■ Task prompt
Answer these from the email below:
1. Which bindings does Andrew Ruthven call pretty helpful?
2. Besides the examples, what did he dig through to work things out?
3. How long did the first usable version of Hendrik Boom's C++ program take to write?

■ Reading text
- - -

Andrew Ruthven andrew at
Sat Nov 12 05:33:50 EST 2011

Hi Hendrik,

I've felt your pain.  The reasonably new python bindings are pretty
helpful.  The documentation is still somewhat lacking, but there are
some examples, and with a bit of digging through the doxygen output (and
in some cases the .h and .c files) I've been able to work out how to do
what want.


On Fri, 2011-11-11 at 20:40 +0000, Hendrik Boom wrote:
> A few years ago I wanted some printouts of gnucash data formatted in a 
> form that my wife and I could use.  It was frustrating to me that the 
> easiest way to accomplish that was to reverse-engineer the gnucash file 
> and hand-coding a C++ program that read in the XML file and further 
> processed it.  The initial, usable, form of this program was written in C+
> + in about a day.  Over the years, I've embellished it in various ways, 
> sometimes to change functionality, sometimes to accomodate subtle changes 
> in the gnucash file format.

- - -

■ Dataset section
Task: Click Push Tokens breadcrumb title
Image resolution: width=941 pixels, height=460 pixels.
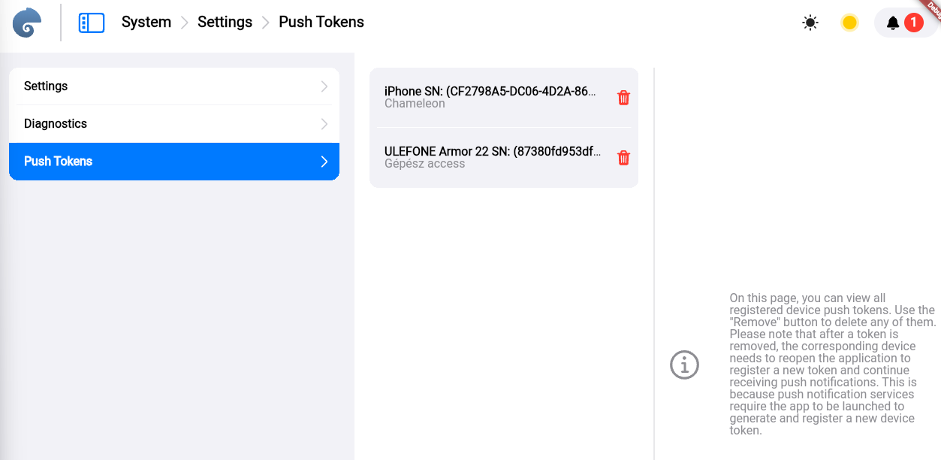Action: 321,22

- - -

■ Final result
1. The reasonably new python bindings.
2. The doxygen output, and in some cases the .h and .c files.
3. About a day.